Task objective:
Write out every record in full, exactly as written, please.

Dataset records:
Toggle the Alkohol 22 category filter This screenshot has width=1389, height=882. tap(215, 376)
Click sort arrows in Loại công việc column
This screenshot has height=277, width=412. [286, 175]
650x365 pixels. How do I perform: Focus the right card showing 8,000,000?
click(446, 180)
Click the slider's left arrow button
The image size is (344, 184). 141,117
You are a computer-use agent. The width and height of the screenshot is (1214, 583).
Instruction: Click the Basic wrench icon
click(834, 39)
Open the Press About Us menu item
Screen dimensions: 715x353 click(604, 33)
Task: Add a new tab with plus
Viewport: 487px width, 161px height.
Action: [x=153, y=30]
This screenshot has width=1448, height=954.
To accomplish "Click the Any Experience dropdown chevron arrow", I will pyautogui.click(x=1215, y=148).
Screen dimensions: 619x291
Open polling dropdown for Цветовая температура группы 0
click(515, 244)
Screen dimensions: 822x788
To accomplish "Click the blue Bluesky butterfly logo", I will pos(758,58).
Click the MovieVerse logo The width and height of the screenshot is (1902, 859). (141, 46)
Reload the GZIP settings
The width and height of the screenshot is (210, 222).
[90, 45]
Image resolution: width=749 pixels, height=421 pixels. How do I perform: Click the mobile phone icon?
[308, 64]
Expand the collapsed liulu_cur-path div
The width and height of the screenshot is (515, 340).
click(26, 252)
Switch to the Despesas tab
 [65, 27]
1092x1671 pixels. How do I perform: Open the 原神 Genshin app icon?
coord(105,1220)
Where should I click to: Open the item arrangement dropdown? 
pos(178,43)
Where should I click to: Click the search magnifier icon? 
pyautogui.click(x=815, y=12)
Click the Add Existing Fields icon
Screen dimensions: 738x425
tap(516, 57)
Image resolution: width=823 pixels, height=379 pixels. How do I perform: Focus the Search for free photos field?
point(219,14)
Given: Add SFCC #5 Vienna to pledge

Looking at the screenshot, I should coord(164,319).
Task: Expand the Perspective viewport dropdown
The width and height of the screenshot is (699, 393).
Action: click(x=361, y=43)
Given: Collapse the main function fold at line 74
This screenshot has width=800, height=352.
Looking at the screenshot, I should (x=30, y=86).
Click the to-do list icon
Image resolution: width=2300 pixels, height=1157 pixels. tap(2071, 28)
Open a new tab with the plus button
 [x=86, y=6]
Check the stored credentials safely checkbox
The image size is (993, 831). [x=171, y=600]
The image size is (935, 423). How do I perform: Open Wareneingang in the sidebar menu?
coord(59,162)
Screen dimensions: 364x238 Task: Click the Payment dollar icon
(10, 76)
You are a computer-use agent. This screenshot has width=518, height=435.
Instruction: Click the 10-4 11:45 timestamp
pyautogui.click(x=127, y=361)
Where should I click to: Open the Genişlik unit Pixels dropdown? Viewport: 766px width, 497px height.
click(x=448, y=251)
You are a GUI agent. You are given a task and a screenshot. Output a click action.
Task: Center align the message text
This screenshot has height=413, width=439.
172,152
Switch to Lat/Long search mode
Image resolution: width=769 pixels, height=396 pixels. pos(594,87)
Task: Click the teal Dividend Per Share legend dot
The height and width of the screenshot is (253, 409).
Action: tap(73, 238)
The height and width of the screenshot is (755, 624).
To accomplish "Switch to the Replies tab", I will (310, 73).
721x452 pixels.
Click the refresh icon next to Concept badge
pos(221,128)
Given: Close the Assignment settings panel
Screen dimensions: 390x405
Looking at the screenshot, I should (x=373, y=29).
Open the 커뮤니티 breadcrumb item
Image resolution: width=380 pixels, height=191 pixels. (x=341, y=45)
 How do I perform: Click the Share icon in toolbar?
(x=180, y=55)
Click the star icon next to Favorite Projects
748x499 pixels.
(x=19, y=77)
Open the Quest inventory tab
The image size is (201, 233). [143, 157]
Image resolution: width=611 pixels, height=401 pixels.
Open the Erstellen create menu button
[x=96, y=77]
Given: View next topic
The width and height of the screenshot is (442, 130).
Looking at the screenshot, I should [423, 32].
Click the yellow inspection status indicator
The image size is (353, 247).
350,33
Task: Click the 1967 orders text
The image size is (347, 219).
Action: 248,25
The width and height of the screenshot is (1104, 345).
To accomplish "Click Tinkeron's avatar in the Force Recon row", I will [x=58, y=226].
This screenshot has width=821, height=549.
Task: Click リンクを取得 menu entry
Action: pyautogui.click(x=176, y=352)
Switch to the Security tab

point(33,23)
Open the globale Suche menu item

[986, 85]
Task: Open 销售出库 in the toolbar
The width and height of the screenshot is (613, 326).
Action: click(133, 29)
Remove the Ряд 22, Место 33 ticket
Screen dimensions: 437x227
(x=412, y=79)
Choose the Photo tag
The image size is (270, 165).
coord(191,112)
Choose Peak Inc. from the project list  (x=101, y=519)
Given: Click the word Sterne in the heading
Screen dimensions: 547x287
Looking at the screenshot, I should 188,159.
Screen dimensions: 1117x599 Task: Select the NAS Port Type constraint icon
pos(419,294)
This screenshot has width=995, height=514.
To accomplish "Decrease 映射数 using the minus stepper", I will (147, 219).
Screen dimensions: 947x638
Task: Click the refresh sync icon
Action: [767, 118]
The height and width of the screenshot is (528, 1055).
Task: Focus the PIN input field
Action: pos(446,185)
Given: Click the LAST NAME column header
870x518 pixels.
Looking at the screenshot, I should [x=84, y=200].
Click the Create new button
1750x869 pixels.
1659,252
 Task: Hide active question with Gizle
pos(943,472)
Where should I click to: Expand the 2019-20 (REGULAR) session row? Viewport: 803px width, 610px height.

Exercise response:
Toggle the Alkohol 22 category filter This screenshot has width=1389, height=882. tap(215, 376)
Click sort arrows in Loại công việc column
This screenshot has height=277, width=412. [286, 175]
650x365 pixels. How do I perform: Focus the right card showing 8,000,000?
click(446, 180)
Click the slider's left arrow button
The image size is (344, 184). 141,117
You are a computer-use agent. The width and height of the screenshot is (1214, 583).
Instruction: Click the Basic wrench icon
click(834, 39)
Open the Press About Us menu item
Screen dimensions: 715x353 click(604, 33)
Task: Add a new tab with plus
Viewport: 487px width, 161px height.
Action: [x=153, y=30]
This screenshot has width=1448, height=954.
To accomplish "Click the Any Experience dropdown chevron arrow", I will pyautogui.click(x=1215, y=148).
Screen dimensions: 619x291
Open polling dropdown for Цветовая температура группы 0
click(515, 244)
Screen dimensions: 822x788
To accomplish "Click the blue Bluesky butterfly logo", I will pos(758,58).
Click the MovieVerse logo The width and height of the screenshot is (1902, 859). (141, 46)
Reload the GZIP settings
The width and height of the screenshot is (210, 222).
[90, 45]
Image resolution: width=749 pixels, height=421 pixels. How do I perform: Click the mobile phone icon?
[308, 64]
Expand the collapsed liulu_cur-path div
The width and height of the screenshot is (515, 340).
click(26, 252)
Switch to the Despesas tab
 [65, 27]
1092x1671 pixels. How do I perform: Open the 原神 Genshin app icon?
coord(105,1220)
Where should I click to: Open the item arrangement dropdown? 
pos(178,43)
Where should I click to: Click the search magnifier icon? 
pyautogui.click(x=815, y=12)
Click the Add Existing Fields icon
Screen dimensions: 738x425
tap(516, 57)
Image resolution: width=823 pixels, height=379 pixels. How do I perform: Focus the Search for free photos field?
point(219,14)
Given: Add SFCC #5 Vienna to pledge

Looking at the screenshot, I should coord(164,319).
Task: Expand the Perspective viewport dropdown
The width and height of the screenshot is (699, 393).
Action: click(x=361, y=43)
Given: Collapse the main function fold at line 74
This screenshot has width=800, height=352.
Looking at the screenshot, I should (x=30, y=86).
Click the to-do list icon
Image resolution: width=2300 pixels, height=1157 pixels. tap(2071, 28)
Open a new tab with the plus button
 [x=86, y=6]
Check the stored credentials safely checkbox
The image size is (993, 831). [x=171, y=600]
The image size is (935, 423). How do I perform: Open Wareneingang in the sidebar menu?
coord(59,162)
Screen dimensions: 364x238 Task: Click the Payment dollar icon
(10, 76)
You are a computer-use agent. This screenshot has width=518, height=435.
Instruction: Click the 10-4 11:45 timestamp
pyautogui.click(x=127, y=361)
Where should I click to: Open the Genişlik unit Pixels dropdown? Viewport: 766px width, 497px height.
click(x=448, y=251)
You are a GUI agent. You are given a task and a screenshot. Output a click action.
Task: Center align the message text
This screenshot has height=413, width=439.
172,152
Switch to Lat/Long search mode
Image resolution: width=769 pixels, height=396 pixels. pos(594,87)
Task: Click the teal Dividend Per Share legend dot
The height and width of the screenshot is (253, 409).
Action: tap(73, 238)
The height and width of the screenshot is (755, 624).
To accomplish "Switch to the Replies tab", I will (310, 73).
721x452 pixels.
Click the refresh icon next to Concept badge
pos(221,128)
Given: Close the Assignment settings panel
Screen dimensions: 390x405
Looking at the screenshot, I should (x=373, y=29).
Open the 커뮤니티 breadcrumb item
Image resolution: width=380 pixels, height=191 pixels. (x=341, y=45)
 How do I perform: Click the Share icon in toolbar?
(x=180, y=55)
Click the star icon next to Favorite Projects
748x499 pixels.
(x=19, y=77)
Open the Quest inventory tab
The image size is (201, 233). [143, 157]
Image resolution: width=611 pixels, height=401 pixels.
Open the Erstellen create menu button
[x=96, y=77]
Given: View next topic
The width and height of the screenshot is (442, 130).
Looking at the screenshot, I should [423, 32].
Click the yellow inspection status indicator
The image size is (353, 247).
350,33
Task: Click the 1967 orders text
The image size is (347, 219).
Action: 248,25
The width and height of the screenshot is (1104, 345).
To accomplish "Click Tinkeron's avatar in the Force Recon row", I will [x=58, y=226].
This screenshot has width=821, height=549.
Task: Click リンクを取得 menu entry
Action: pyautogui.click(x=176, y=352)
Switch to the Security tab

point(33,23)
Open the globale Suche menu item

[986, 85]
Task: Open 销售出库 in the toolbar
The width and height of the screenshot is (613, 326).
Action: click(133, 29)
Remove the Ряд 22, Место 33 ticket
Screen dimensions: 437x227
(x=412, y=79)
Choose the Photo tag
The image size is (270, 165).
coord(191,112)
Choose Peak Inc. from the project list  (x=101, y=519)
Given: Click the word Sterne in the heading
Screen dimensions: 547x287
Looking at the screenshot, I should 188,159.
Screen dimensions: 1117x599 Task: Select the NAS Port Type constraint icon
pos(419,294)
This screenshot has width=995, height=514.
To accomplish "Decrease 映射数 using the minus stepper", I will (147, 219).
Screen dimensions: 947x638
Task: Click the refresh sync icon
Action: [767, 118]
The height and width of the screenshot is (528, 1055).
Task: Focus the PIN input field
Action: pos(446,185)
Given: Click the LAST NAME column header
870x518 pixels.
Looking at the screenshot, I should [x=84, y=200].
Click the Create new button
1750x869 pixels.
1659,252
 Task: Hide active question with Gizle
pos(943,472)
Where should I click to: Expand the 2019-20 (REGULAR) session row? Viewport: 803px width, 610px height.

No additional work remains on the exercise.